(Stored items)
□ □ □
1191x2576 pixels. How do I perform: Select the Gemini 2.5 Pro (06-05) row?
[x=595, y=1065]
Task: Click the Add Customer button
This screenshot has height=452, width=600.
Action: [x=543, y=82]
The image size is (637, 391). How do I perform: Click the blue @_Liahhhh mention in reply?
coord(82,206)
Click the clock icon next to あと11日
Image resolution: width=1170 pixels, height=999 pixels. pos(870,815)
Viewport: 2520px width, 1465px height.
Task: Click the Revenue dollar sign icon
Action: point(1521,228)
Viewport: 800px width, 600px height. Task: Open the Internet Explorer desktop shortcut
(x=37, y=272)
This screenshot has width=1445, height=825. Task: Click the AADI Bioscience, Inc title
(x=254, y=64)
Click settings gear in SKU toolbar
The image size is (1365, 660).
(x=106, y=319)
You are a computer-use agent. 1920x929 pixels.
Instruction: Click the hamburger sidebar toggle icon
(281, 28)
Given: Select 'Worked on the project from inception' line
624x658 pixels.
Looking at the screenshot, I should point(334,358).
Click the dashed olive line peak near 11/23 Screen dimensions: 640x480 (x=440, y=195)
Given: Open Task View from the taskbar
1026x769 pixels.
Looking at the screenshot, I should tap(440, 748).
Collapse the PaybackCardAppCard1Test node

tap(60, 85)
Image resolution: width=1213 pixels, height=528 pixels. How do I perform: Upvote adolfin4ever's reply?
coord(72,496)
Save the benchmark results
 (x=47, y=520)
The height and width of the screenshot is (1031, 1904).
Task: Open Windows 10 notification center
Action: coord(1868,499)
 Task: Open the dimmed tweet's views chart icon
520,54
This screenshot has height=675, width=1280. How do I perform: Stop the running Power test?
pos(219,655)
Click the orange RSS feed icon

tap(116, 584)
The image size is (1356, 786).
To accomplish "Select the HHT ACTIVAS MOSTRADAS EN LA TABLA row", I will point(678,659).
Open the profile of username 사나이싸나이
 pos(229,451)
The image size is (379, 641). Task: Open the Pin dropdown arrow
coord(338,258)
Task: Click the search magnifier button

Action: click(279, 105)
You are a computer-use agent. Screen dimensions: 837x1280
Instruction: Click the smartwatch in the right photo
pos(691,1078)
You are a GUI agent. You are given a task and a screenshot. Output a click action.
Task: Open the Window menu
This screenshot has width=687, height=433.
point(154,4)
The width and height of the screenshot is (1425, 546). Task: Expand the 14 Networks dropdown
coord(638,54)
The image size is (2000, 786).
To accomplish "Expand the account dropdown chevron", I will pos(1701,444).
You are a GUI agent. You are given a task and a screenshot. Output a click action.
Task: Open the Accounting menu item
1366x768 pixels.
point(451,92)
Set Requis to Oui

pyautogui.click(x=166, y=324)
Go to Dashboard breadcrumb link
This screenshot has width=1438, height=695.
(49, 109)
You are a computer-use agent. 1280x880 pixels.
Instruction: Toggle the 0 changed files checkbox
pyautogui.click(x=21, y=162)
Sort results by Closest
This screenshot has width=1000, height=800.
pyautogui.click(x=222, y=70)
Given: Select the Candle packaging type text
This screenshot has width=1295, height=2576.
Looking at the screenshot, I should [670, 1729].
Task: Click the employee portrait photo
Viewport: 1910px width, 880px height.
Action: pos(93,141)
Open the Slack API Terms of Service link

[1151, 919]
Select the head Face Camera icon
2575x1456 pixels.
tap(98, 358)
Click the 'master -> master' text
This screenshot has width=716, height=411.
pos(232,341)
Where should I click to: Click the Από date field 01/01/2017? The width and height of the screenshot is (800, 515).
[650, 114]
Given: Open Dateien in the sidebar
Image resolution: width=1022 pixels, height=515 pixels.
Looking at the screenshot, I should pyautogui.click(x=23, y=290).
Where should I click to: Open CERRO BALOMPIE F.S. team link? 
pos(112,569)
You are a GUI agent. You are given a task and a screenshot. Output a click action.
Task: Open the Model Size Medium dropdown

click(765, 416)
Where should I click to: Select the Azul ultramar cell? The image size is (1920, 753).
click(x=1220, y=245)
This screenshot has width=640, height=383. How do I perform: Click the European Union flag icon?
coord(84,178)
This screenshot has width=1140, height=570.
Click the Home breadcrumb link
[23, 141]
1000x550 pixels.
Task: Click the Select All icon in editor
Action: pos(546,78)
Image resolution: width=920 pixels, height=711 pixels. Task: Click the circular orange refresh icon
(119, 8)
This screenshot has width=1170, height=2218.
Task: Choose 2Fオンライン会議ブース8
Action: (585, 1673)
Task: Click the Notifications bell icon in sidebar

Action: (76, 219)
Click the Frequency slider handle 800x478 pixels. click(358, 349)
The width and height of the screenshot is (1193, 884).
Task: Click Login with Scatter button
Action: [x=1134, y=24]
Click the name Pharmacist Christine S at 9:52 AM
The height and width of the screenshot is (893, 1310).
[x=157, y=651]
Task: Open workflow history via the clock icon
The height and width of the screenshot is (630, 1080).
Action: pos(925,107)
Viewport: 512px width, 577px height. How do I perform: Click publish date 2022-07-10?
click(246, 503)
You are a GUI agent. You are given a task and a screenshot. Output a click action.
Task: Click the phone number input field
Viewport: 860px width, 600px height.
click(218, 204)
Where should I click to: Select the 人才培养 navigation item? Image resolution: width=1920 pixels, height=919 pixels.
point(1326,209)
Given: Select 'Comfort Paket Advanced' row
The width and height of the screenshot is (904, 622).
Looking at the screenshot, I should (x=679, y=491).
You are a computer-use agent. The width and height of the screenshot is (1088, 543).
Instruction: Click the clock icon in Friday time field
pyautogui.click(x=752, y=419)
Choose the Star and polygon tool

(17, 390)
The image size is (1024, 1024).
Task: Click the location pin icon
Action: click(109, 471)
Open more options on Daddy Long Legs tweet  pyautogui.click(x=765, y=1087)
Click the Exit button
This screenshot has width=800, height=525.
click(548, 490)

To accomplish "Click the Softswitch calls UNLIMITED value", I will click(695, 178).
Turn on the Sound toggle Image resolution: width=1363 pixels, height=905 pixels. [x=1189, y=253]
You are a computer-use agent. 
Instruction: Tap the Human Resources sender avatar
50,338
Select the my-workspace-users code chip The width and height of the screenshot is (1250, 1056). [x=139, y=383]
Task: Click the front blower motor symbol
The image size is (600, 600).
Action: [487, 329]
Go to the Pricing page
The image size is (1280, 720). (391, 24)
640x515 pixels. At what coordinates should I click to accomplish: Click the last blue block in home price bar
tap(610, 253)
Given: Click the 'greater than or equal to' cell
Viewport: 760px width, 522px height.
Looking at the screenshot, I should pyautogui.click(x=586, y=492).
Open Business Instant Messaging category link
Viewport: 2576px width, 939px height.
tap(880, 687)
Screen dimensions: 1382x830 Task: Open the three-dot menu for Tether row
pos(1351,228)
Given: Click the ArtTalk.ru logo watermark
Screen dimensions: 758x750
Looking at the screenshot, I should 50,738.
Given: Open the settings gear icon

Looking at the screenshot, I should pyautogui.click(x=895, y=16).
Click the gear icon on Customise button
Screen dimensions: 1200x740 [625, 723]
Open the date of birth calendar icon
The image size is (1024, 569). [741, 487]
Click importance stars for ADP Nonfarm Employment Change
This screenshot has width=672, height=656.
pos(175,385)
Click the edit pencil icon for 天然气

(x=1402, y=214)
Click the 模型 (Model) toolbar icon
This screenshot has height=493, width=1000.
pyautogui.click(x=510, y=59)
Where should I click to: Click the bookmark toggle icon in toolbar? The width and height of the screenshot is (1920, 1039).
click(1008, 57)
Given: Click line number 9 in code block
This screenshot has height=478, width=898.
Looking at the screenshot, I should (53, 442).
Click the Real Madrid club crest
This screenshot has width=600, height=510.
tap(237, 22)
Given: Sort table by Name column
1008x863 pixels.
□ □ □
> YOUR GOAL: Which lines of the records above contain the word "Sort"? Report each one.

> ANSWER TO THE PROBLEM:
Sort results by Closest
Given: Sort table by Name column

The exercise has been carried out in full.